Я так устал, что не могу больше писать. Сотворивший небо и землю, спаси нас!
Я пишу это письмо 19 января 1942 года. Несколько недель спустя, в февральскую оттепель, когда в лесах вокруг моего родного Градова вдруг запахло весной, нас, узников лагеря, сажают в фургоны. На некоторых фургонах нарисованы яркие экзотические деревья и животные. Прошлым летом в них вывозили из лагеря детишек. За зиму краска выцвела, а подновить немцы не потрудились, и веселые картины поблекли как прошлогодние мечты.
Нас вывозят за полтора десятка километров от Хелмно. Немцы зовут этот город Кулмхоф. Здесь нам приказывают выйти из машин и облегчиться в лесу. Я не могу на глазах у охранников и бесчисленного множества людей, но делаю вид, что справил малую нужду и застегиваю брюки.
Нас снова загоняют в фургоны и везут в старый замок. Здесь опять приказывают выйти и конвоируют в подвал через двор, заваленный грудами одежды и обуви. На стене подвала нацарапано на идише: «Живым отсюда не уходит никто». В подвале нас сотни – все мужчины, все из Польши, большинство из ближайших сел, из Градова и Коло, но есть и из Лодзи. В воздухе – застоявшийся запах сырости, гнили, холодного камня и плесени.
Через несколько часов, в сумерки, мы выходим из подвала живыми. Приехало много новых фургонов – больших, с двустворчатыми дверями, цвета хаки. У них на бортах нет никаких рисунков. Охранники распахивают двери – фургоны набиты почти до отказа, в каждом от семидесяти до восьмидесяти человек. Ни одного из них я не знаю.
Немцы пинками загоняют нас в большие фургоны. Я слышу плач и крики и начинаю молиться, и люди подхватывают вслед за мной слова: «Шма Израэль» – «Слушай, Израиль». Мы молимся, пока нас заталкивают в вонючие фургоны. Мы продолжаем молиться, когда захлопываются двери.

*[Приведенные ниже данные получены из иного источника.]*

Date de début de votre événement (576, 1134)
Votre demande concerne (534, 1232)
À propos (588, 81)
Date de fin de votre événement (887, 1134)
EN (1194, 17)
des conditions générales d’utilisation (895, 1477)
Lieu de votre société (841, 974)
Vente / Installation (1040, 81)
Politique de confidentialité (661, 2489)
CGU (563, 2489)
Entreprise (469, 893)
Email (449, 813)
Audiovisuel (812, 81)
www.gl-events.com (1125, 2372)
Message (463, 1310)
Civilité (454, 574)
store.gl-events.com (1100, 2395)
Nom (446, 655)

Снаружи немцы орут на шофера-поляка и его польских помощников. Я слышу, как один из помощников по-польски выкрикивает: «Газ!», и раздается звук, как будто под днищем грузовика соединяют трубы или шланги. С ревом заводится мотор.
Рядом со мной некоторые еще продолжают молитву, но большинство плачут и кричат. Фургон медленно, очень медленно трогается с места. Я знаю, что нас везут по узкой асфальтовой дороге, которую немцы проложили от Хелмно до леса. Эта дорога ведет в никуда, она обрывается посреди леса, расширяясь так, чтобы грузовики могли развернуться, не съезжая с асфальта. А дальше – ничего, кроме печей, выстроенных по приказу немцев, и вырытых по их же приказу рвов. Евреи в лагере, прокладывавшие эту дорогу, строившие эти печи и копавшие эти рвы, рассказывали нам обо всем. Мы не верили им, а потом их забрали… оттранспортировали.
Воздух густеет. Нарастает плач. Голова раскалывается. Трудно дышать. Сердце бухает. Я держу за руки юношу, стоящего слева, и старика, стоящего справа. Они молятся вместе со мной.
В глубине фургона кто-то поет, заглушая вопли, поет на идише, поет хорошо поставленным оперным баритоном:
Боже мой, Боже мой,
для чего Ты оставил нас?
Нас уже бросали в огонь,
но не предали мы Твой Святой Закон.
Энея! Боже мой! Что это?
Тс-с. Все в порядке, милый. Я здесь.
Я не… что это?
Меня зовут Катрин Катейен Эндимион, и я жена Трорба Эндимиона, который пять местных месяцев назад погиб на охоте. А еще я мать ребенка по имени Рауль, которому сейчас три гиперионских года, он под присмотром теток играет у костра в кругу фургонов.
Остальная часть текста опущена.